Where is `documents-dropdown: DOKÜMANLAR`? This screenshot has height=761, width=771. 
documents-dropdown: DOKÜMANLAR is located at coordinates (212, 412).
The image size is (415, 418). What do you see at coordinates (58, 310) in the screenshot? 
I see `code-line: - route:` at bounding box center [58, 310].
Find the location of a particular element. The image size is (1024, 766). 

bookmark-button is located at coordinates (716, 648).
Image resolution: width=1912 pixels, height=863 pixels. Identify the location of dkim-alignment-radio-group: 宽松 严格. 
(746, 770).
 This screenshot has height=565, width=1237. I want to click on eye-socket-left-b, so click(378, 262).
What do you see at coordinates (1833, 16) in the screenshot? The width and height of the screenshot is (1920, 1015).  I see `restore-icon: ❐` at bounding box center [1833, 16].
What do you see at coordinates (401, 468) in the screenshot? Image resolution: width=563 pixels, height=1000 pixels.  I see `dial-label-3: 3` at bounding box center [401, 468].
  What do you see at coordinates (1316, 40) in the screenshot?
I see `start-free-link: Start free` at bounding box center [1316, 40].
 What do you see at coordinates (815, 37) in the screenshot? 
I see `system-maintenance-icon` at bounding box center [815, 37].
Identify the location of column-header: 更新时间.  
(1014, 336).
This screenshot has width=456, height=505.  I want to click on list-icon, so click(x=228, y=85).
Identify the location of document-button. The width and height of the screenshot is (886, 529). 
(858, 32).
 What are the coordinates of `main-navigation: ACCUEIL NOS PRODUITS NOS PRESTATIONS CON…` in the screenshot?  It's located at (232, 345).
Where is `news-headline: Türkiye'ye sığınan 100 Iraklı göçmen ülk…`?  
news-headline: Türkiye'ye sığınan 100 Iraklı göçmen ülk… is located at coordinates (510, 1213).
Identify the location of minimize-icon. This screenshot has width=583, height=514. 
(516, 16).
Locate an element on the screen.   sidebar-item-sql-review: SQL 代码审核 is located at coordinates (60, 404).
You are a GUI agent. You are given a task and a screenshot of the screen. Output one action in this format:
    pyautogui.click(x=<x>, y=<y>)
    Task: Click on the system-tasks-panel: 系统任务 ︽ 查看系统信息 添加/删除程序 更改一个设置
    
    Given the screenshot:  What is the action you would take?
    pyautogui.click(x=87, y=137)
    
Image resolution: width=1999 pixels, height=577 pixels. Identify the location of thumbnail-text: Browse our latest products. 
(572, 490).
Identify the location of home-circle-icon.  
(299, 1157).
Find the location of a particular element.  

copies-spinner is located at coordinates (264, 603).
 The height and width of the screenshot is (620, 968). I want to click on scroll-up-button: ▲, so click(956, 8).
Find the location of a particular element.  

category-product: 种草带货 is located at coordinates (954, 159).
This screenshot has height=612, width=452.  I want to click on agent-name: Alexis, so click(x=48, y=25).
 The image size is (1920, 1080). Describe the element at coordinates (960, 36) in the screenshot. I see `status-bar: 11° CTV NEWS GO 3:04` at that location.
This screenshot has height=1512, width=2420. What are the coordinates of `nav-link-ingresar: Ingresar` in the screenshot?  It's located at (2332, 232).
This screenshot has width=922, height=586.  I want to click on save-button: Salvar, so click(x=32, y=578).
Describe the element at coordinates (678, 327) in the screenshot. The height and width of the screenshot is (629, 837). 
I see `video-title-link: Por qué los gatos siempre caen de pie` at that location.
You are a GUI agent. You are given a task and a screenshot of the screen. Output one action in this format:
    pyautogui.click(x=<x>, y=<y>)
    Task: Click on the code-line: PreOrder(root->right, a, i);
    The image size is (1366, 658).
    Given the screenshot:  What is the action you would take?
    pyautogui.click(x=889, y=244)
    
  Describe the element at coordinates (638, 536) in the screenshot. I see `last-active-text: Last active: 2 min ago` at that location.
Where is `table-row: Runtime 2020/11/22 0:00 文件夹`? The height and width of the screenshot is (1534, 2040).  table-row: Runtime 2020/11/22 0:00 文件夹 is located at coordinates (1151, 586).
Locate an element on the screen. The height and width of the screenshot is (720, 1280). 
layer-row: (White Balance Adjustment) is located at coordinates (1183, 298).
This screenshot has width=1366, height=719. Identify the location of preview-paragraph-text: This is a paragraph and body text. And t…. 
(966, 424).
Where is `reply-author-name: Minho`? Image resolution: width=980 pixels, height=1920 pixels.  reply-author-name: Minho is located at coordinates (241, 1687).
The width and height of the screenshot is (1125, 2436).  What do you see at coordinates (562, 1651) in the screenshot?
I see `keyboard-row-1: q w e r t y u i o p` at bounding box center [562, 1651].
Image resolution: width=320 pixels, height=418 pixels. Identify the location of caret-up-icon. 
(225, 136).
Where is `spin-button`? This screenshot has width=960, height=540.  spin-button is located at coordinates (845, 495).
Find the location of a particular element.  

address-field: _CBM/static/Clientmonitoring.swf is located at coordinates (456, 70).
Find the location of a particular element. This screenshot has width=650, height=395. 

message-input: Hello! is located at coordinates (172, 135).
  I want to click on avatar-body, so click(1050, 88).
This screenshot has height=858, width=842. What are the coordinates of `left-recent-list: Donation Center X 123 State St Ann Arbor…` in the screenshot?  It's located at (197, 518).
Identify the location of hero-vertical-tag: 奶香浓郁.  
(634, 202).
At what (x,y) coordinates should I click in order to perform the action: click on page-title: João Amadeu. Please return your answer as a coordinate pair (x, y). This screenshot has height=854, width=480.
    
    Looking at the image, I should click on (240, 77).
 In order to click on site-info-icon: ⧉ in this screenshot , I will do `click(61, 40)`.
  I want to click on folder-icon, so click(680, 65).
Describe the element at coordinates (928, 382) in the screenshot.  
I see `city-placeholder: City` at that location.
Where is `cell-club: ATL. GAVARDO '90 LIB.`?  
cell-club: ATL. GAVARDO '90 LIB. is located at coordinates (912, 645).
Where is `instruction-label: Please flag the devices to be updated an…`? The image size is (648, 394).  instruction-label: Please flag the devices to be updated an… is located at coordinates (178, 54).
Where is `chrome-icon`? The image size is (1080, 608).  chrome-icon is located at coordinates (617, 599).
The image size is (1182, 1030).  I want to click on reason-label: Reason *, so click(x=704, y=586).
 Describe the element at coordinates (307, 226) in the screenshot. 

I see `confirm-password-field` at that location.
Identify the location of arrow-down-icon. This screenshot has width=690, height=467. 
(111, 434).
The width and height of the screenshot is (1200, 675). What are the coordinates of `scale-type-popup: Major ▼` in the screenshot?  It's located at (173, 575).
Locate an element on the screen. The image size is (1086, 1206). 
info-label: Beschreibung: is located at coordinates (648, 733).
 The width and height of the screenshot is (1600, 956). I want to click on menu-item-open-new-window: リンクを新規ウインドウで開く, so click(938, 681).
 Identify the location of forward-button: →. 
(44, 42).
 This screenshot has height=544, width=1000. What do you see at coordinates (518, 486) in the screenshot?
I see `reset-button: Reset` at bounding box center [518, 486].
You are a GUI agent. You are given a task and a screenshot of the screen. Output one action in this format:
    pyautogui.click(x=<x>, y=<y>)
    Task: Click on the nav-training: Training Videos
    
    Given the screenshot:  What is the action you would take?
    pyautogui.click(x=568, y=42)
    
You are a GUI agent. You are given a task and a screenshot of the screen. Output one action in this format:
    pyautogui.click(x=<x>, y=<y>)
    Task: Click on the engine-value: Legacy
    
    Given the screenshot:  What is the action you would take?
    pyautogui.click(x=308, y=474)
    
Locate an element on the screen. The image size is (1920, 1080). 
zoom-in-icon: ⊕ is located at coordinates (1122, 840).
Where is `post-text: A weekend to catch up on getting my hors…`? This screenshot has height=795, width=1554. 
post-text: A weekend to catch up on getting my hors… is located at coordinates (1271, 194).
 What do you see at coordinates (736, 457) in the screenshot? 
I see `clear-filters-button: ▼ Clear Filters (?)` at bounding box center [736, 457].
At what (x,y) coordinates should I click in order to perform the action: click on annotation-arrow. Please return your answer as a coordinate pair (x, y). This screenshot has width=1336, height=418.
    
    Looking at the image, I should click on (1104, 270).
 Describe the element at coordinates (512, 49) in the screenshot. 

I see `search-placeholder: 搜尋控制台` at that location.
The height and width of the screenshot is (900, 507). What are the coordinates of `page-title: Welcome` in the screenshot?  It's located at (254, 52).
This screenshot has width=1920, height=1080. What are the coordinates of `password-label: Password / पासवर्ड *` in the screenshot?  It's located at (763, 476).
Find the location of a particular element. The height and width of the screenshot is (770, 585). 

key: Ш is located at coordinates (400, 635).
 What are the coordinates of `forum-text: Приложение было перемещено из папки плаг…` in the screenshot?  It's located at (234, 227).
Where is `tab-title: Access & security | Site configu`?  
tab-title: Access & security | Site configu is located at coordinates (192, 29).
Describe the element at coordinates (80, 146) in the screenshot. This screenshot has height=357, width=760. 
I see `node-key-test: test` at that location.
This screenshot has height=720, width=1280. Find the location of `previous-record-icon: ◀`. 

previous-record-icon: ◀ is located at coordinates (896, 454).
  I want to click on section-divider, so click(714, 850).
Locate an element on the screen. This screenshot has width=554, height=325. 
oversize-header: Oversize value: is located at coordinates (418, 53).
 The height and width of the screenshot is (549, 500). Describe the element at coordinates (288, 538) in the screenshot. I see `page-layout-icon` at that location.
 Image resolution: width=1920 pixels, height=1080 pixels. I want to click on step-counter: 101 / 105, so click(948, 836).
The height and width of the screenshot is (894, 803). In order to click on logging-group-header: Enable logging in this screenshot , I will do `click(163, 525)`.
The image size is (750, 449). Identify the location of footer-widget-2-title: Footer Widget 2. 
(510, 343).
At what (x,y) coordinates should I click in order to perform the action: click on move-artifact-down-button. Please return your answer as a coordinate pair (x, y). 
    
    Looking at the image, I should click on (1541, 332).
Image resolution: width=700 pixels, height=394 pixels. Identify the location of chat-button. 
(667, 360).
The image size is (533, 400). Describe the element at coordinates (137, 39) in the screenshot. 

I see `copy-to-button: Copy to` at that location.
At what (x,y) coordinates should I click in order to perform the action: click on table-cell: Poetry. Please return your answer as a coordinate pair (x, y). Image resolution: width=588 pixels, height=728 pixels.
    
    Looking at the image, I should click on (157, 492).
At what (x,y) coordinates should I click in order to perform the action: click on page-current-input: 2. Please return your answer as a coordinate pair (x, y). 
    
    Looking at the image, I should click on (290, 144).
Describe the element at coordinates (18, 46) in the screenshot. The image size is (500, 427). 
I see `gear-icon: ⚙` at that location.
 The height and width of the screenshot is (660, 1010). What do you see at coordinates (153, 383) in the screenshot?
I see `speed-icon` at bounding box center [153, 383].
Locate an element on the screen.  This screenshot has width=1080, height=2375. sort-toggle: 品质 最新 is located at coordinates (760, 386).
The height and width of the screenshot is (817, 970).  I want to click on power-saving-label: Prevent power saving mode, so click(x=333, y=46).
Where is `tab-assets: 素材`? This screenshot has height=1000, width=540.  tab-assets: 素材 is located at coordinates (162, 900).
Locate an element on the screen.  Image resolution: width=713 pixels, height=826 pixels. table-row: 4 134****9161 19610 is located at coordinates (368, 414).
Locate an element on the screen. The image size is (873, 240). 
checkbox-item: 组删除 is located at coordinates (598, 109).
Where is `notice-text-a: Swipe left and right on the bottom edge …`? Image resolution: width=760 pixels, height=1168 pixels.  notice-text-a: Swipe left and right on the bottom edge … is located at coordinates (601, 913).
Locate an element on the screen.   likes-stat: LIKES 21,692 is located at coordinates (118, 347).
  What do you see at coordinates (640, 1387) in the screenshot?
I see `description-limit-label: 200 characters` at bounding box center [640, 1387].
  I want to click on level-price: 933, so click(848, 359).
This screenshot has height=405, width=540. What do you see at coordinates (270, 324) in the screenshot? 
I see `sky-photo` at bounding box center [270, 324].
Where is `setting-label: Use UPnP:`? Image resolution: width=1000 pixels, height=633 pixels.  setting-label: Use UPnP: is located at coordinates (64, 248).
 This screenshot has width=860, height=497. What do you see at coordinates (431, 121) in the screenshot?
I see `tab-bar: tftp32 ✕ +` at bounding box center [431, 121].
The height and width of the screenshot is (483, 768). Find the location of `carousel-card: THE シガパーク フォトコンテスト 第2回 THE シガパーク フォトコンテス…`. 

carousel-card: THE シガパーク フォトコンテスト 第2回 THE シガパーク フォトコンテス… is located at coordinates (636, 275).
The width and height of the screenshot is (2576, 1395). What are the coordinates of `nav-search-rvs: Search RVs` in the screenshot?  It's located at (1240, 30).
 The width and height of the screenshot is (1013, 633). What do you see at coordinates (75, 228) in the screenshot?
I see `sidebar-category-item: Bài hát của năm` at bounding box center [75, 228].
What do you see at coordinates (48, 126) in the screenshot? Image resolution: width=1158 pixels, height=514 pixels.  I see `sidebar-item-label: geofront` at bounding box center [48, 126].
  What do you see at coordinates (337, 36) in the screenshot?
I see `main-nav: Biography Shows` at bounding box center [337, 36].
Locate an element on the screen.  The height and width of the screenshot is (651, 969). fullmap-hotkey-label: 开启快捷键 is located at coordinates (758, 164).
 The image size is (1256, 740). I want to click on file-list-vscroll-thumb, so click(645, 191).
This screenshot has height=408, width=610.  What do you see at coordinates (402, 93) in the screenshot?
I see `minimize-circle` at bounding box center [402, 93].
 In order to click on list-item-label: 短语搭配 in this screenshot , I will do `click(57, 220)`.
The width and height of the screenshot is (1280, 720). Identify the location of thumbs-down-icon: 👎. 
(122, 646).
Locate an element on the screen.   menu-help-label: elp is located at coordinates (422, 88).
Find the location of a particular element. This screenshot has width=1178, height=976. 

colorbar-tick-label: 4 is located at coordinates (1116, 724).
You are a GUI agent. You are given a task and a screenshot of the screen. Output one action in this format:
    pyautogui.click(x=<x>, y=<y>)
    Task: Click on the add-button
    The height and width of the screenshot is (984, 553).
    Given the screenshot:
....
**Assignment**.
Please copy the data above exactly, beginning at the line that contains "The image size is (533, 400)." and ending after the line that contains "Looking at the image, I should click on (157, 492).".

**Task response**.
The image size is (533, 400). Describe the element at coordinates (137, 39) in the screenshot. 

I see `copy-to-button: Copy to` at that location.
At what (x,y) coordinates should I click in order to perform the action: click on table-cell: Poetry. Please return your answer as a coordinate pair (x, y). Image resolution: width=588 pixels, height=728 pixels.
    
    Looking at the image, I should click on (157, 492).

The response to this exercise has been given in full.